Upper Respiratory Infections-acute and chronic laryngitis.

 

 Upper Respiratory Infections

             










Infection

Features

Chronic tonsillitis

.It is due to repeated attacks of acute tonsillitis.

.It can lead to arthritis or nephritis.

.It is treated like acute tonsillitis during an exacerbation, and by tonsillectomy in the quiescent stage.

Pharyngitis

.The symptoms are as in acute tonsillitis.

.The throat is congested, and covered by discharge, which may be pus.

.Cervical lymph nodes may be enlarged and tender.

.The treatment is like that of tonsillitis.

 

Acute Laryngitis

Definition

It is a condition characterised by acute inflammation of the larynx.

 

Aetiology

1.Measles.

2.Diphtheria.

3.Influenza.

4.Common cold.

5.Acute bronchitis.

 

Clinical features

1.There is high fever.

2.The body and limbs ache.

3.The throat is sore. Dry cough develops.

4.There is dysphagia.

5.The voice becomes Hoarse in the beginning. Then speaking is very difficult.

6.The throat and larynx are congested on inspection due to laryngoscopy.

7.Features of aetiological condition are present.

             .  Measles: Koplik spots.

             .  Diphtheria :White membrane.

 

Treatment

1.The patient is kept in a clean and airy room without direct blast of breeze on him.

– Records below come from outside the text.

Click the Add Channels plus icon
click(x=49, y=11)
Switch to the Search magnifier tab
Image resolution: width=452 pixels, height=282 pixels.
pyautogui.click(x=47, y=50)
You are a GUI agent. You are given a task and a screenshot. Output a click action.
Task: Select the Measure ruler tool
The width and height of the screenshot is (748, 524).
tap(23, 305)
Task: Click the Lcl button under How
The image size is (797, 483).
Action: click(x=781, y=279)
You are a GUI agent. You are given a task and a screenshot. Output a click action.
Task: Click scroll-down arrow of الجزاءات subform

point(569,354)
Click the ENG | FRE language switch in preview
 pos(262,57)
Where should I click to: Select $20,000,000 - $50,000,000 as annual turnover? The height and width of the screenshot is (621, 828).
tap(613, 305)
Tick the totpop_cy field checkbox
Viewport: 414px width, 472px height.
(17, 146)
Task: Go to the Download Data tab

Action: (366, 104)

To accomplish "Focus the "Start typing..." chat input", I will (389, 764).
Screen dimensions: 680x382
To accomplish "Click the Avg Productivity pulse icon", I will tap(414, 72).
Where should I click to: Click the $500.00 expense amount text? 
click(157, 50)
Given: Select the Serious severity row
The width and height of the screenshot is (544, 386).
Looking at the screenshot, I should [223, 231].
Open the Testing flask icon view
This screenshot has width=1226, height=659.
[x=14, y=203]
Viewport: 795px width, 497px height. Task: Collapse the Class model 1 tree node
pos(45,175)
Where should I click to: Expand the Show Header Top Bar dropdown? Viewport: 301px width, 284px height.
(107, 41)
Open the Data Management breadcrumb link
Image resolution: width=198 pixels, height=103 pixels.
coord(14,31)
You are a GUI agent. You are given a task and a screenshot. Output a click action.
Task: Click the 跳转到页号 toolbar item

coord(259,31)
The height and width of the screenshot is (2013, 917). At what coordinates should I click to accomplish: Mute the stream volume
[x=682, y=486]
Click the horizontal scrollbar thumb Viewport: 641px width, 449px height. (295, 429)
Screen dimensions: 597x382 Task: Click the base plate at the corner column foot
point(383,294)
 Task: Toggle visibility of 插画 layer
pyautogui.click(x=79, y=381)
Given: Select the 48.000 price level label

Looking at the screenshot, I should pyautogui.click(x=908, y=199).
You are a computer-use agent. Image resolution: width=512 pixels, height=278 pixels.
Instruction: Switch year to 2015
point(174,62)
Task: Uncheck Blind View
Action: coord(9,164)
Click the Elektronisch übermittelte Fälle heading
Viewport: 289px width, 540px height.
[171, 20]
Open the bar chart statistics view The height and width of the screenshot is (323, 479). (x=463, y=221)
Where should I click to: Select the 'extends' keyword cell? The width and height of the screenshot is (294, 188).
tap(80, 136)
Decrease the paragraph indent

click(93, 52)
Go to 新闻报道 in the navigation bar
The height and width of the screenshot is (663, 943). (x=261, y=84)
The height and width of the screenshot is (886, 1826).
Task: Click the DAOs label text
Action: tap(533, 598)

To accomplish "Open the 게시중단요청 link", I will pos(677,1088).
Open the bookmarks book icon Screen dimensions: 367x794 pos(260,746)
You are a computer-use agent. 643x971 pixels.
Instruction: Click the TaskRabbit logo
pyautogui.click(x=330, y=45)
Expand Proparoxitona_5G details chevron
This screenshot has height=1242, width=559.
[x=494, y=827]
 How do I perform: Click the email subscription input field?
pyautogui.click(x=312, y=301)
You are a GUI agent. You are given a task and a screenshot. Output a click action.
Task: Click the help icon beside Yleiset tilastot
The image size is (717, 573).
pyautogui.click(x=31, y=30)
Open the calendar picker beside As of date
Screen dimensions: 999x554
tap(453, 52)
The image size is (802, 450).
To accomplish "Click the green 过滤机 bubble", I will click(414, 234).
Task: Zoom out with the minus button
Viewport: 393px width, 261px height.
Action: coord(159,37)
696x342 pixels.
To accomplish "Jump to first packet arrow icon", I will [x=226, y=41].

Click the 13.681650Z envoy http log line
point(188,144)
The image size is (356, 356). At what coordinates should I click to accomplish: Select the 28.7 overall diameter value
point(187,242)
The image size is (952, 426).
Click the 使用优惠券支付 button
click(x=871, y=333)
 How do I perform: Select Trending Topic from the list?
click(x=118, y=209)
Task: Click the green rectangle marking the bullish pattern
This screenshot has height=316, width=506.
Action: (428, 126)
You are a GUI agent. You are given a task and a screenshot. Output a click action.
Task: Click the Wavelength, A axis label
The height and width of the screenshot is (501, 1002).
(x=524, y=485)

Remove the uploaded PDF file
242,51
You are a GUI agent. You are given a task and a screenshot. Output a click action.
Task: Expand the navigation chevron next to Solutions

2.Complete be rest is given as long as the patient has fever.

3.Plenty of warm liquids are given orally.

4.Steam inhalation or benzoin inhalation is given.

5.He is asked not to speak because that hurts.

6.The aetiological condition is treated appropriately. viral laryngitis is self limiting and does not have any specific treatment.

 

Chronic Laryngitis

 

Definition

 

It is a condition characterised by chronic inflammation of the larynx.

 

Aetiology

1.Prolonged overuse of voice, e.g. singers, teachers.

2.Excessive smoking.

3.Tuberculosis of the larynx.

 

Clinical features

1.Hoarseness of voice.

2.It gradually progresses to inability to speak.

 

 

Investigations

1.Indirect laryngoscopy.

2.Investigations for suspected tuberculosis: WBC count, ESR, Mantoux test, X-ray chest.

 

Treatment

1.Rest is given to speaking if excessive speaking is the cause.

2.The cause is treated appropriately, e.g. tuberculosis.

3.Smoking is stopped.

4.Sedative lozenges give temporary relief.